- [Set task]: Repeat the lines starting at "The height and width of the screenshot is (619, 1539)." and ending at "[x=20, y=282]", swapping "Expand" for "Open" and leaving everything else the same.

(Items for locating text and elements)
━━━━━━━━━━━━━━━━━━━━

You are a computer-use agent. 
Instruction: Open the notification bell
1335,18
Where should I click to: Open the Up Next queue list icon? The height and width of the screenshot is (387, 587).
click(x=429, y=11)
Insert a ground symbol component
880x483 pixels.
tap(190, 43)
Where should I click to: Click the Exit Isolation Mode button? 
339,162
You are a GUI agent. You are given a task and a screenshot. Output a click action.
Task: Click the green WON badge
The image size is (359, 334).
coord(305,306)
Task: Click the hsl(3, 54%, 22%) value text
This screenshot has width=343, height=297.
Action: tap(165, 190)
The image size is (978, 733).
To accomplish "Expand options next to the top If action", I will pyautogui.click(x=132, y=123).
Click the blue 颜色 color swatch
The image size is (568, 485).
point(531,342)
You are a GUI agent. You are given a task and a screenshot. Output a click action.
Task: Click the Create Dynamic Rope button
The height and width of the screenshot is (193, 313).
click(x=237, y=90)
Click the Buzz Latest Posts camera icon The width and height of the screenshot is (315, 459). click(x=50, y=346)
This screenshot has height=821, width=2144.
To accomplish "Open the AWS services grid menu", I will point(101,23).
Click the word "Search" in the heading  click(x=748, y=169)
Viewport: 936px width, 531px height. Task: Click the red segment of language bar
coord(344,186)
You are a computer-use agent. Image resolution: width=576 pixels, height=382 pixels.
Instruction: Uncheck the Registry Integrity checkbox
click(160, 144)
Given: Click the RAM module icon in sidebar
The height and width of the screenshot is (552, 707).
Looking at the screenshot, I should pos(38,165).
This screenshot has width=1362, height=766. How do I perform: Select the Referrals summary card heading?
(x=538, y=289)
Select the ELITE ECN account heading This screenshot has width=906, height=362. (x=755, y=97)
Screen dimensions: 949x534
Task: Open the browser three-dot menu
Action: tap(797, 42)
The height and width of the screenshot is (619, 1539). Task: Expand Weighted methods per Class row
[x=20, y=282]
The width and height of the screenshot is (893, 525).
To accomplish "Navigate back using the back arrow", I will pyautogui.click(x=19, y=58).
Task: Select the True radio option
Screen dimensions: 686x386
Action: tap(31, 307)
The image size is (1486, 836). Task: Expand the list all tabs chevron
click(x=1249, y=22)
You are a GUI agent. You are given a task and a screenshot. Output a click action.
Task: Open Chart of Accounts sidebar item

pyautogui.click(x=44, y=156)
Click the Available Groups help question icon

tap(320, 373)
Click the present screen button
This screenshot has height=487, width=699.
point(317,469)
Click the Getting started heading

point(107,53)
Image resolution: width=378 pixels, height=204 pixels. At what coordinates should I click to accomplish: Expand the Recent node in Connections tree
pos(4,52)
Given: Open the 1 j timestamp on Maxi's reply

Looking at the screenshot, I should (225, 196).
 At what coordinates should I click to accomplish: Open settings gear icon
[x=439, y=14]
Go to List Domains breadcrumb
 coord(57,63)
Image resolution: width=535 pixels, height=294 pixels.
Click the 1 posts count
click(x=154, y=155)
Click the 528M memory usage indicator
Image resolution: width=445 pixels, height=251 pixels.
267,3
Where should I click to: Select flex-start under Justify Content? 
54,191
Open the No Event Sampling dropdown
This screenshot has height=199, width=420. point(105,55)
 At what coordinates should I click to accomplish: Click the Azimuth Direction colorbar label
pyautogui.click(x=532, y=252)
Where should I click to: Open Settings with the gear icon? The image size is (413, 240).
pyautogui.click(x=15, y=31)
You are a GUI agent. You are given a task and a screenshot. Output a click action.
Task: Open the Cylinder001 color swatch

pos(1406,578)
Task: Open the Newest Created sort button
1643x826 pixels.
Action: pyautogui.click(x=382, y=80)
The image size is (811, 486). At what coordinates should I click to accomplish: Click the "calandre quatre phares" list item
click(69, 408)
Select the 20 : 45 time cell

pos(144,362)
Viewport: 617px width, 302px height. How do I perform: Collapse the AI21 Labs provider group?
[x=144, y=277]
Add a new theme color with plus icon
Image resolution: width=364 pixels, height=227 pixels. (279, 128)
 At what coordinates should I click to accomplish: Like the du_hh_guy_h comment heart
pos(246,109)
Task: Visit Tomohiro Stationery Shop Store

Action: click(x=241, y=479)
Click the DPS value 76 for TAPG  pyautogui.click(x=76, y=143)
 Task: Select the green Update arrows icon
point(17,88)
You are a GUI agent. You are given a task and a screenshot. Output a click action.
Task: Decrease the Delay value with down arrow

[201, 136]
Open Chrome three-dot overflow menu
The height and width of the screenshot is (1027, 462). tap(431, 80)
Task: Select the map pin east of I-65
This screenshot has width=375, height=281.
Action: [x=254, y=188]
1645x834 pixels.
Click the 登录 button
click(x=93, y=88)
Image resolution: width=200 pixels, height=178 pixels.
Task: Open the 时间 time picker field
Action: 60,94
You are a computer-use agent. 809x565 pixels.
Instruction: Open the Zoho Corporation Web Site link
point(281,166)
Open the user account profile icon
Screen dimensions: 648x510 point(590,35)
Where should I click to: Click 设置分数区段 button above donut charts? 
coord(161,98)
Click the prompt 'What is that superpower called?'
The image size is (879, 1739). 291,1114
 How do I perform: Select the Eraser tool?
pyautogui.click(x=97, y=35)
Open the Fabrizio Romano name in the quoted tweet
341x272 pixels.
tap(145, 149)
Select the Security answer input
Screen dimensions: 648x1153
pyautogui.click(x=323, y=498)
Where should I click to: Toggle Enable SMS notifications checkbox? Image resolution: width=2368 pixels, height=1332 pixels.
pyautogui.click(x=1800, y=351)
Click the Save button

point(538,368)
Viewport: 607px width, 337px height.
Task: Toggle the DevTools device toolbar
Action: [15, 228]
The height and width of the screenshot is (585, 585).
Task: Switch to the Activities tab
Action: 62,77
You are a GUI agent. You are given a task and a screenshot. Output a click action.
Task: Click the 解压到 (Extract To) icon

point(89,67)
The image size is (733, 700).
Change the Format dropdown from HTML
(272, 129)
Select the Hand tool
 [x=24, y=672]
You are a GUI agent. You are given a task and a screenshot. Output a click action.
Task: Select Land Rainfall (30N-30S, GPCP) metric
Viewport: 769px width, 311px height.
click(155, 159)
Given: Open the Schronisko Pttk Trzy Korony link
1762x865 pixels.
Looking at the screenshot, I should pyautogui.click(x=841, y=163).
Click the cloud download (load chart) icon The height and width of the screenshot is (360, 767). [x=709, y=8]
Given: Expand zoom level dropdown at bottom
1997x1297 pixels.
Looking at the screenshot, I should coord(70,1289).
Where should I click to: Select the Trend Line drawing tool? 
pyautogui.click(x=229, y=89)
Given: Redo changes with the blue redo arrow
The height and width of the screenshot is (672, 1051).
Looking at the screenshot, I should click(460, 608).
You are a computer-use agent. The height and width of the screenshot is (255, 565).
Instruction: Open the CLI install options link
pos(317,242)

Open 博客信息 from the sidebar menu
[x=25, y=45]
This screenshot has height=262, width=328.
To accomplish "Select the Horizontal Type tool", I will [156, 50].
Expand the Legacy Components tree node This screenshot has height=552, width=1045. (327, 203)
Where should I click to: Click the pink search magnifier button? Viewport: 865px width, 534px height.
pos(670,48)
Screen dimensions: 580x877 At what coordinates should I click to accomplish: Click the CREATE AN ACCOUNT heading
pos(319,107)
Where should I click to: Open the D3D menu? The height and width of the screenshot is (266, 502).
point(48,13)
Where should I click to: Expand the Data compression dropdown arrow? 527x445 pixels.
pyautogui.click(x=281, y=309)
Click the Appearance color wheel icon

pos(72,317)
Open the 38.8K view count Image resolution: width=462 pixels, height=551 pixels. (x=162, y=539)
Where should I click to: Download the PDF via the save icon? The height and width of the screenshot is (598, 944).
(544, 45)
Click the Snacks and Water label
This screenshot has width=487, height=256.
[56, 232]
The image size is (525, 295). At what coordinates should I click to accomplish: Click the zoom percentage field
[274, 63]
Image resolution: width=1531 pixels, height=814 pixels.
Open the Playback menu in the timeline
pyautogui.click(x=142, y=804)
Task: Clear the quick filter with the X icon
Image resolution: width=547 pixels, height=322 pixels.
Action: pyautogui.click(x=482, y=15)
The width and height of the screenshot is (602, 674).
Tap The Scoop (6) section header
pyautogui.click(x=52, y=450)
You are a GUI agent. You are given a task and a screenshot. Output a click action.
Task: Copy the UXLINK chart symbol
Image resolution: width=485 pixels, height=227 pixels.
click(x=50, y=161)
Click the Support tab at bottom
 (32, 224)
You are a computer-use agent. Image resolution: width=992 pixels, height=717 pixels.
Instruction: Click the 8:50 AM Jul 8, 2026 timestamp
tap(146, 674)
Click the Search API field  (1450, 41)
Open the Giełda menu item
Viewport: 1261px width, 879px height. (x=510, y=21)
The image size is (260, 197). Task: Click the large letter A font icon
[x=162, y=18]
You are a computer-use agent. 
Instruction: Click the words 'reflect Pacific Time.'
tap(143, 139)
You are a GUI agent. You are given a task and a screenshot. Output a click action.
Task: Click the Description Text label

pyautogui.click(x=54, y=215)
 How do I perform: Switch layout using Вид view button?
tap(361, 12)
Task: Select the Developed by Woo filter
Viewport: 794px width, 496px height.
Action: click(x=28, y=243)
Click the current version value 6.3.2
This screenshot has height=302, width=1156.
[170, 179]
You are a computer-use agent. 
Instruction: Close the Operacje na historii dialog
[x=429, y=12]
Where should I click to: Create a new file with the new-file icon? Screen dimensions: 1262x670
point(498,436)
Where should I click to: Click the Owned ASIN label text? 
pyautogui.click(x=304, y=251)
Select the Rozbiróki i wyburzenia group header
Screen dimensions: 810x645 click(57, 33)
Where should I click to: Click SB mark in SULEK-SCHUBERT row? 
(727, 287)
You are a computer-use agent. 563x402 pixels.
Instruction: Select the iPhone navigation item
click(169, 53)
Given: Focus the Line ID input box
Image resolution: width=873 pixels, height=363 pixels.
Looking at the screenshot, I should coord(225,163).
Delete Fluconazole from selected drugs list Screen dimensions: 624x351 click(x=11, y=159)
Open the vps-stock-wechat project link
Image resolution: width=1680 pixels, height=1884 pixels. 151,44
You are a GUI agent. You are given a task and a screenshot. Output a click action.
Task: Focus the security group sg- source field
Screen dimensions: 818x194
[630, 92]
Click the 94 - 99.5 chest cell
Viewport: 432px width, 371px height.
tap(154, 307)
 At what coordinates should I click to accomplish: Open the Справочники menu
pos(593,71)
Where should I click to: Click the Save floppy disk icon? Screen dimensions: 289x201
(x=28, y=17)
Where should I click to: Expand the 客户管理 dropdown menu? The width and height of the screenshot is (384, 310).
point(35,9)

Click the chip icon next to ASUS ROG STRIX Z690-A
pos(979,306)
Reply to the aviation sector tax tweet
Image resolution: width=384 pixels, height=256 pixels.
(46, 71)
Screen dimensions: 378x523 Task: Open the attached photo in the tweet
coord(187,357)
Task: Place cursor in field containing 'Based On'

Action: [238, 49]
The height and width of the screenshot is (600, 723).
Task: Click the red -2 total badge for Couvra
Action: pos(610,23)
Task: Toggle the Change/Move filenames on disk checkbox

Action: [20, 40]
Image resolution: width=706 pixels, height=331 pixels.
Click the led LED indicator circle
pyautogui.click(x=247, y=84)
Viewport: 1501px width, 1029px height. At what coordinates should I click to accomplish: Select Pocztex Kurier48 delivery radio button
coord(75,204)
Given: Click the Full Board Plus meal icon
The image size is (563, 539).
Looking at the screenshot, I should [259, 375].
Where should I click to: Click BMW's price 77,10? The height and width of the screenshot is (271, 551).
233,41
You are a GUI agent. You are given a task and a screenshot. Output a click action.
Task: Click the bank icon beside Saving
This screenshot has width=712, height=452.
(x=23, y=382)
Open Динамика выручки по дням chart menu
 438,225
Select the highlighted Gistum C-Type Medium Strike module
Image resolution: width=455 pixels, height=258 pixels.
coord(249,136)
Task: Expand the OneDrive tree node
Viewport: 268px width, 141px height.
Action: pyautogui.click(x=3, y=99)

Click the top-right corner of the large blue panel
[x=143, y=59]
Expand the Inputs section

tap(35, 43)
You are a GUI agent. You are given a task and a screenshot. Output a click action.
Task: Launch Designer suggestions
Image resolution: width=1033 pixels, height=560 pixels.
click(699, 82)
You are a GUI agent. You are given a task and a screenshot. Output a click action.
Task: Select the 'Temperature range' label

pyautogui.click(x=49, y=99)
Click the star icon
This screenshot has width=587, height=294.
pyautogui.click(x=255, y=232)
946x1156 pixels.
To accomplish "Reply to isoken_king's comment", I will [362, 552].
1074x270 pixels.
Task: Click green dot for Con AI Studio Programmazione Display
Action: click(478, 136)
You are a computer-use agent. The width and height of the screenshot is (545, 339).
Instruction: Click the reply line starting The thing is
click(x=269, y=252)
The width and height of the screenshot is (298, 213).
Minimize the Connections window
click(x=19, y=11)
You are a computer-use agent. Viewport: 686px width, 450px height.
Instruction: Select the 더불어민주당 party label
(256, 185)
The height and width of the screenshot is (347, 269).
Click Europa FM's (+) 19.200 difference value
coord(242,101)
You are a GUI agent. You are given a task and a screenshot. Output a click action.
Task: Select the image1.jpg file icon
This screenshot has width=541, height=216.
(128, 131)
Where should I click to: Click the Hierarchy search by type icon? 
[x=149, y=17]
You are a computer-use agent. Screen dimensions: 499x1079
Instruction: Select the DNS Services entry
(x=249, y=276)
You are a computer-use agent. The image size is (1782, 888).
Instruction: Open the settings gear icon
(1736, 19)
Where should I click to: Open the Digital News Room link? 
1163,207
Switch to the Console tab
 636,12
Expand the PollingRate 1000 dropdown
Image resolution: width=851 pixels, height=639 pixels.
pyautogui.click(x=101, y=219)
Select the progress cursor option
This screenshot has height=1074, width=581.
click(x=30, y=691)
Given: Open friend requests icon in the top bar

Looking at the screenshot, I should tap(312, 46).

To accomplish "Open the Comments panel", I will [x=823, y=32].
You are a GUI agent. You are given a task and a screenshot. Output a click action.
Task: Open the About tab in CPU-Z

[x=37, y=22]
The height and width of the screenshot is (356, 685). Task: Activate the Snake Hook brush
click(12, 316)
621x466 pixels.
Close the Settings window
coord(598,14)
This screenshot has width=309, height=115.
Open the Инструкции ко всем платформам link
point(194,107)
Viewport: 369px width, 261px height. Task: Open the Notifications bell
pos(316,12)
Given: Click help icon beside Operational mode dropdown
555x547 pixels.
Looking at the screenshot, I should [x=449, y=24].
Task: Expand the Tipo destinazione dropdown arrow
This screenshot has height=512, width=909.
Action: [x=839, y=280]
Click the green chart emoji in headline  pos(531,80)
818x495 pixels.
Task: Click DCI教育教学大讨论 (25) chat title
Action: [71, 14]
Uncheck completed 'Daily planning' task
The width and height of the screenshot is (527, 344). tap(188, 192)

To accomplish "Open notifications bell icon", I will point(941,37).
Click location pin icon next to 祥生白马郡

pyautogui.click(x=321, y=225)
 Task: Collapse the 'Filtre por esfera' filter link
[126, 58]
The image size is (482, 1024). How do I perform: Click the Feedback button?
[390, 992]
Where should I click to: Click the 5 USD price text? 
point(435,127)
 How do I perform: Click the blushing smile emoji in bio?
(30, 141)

━━━━━━━━━━━━━━━━━━━━

- [Exercise solution]:
The height and width of the screenshot is (619, 1539). Task: Open Weighted methods per Class row
[x=20, y=282]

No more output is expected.